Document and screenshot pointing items
## begin
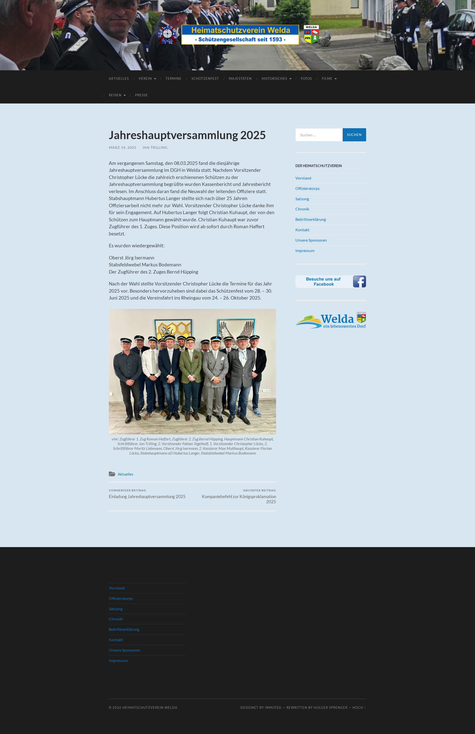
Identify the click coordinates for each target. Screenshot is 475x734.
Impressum (304, 250)
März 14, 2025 (122, 147)
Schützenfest (205, 78)
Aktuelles (119, 78)
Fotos (306, 78)
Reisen (115, 95)
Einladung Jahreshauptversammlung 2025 (147, 493)
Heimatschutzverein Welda (149, 707)
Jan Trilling (154, 147)
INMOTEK (273, 707)
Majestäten (240, 78)
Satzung (302, 198)
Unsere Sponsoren (311, 240)
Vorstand (303, 178)
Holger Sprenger (331, 707)
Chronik (302, 208)
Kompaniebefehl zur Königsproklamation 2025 (239, 496)
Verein (145, 78)
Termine (174, 78)
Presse (141, 95)
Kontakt (302, 229)
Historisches (274, 78)
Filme (327, 78)
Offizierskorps (307, 188)
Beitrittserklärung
## end
§ REQUIRED WORK
Rewrite all of the items above with every occurrence of "Presse" swapped for "Medien", keeping everything else the same, and leave the pictures out.

§ RESULT FOR THIS EXERCISE
Identify the click coordinates for each target. Screenshot is 475x734.
Impressum (304, 250)
März 14, 2025 (122, 147)
Schützenfest (205, 78)
Aktuelles (119, 78)
Fotos (306, 78)
Reisen (115, 95)
Einladung Jahreshauptversammlung 2025 (147, 493)
Heimatschutzverein Welda (149, 707)
Jan Trilling (154, 147)
INMOTEK (273, 707)
Majestäten (240, 78)
Satzung (302, 198)
Unsere Sponsoren (311, 240)
Vorstand (303, 178)
Holger Sprenger (331, 707)
Chronik (302, 208)
Kompaniebefehl zur Königsproklamation 2025 (239, 496)
Verein (145, 78)
Termine (174, 78)
Medien (141, 95)
Kontakt (302, 229)
Historisches (274, 78)
Filme (327, 78)
Offizierskorps (307, 188)
Beitrittserklärung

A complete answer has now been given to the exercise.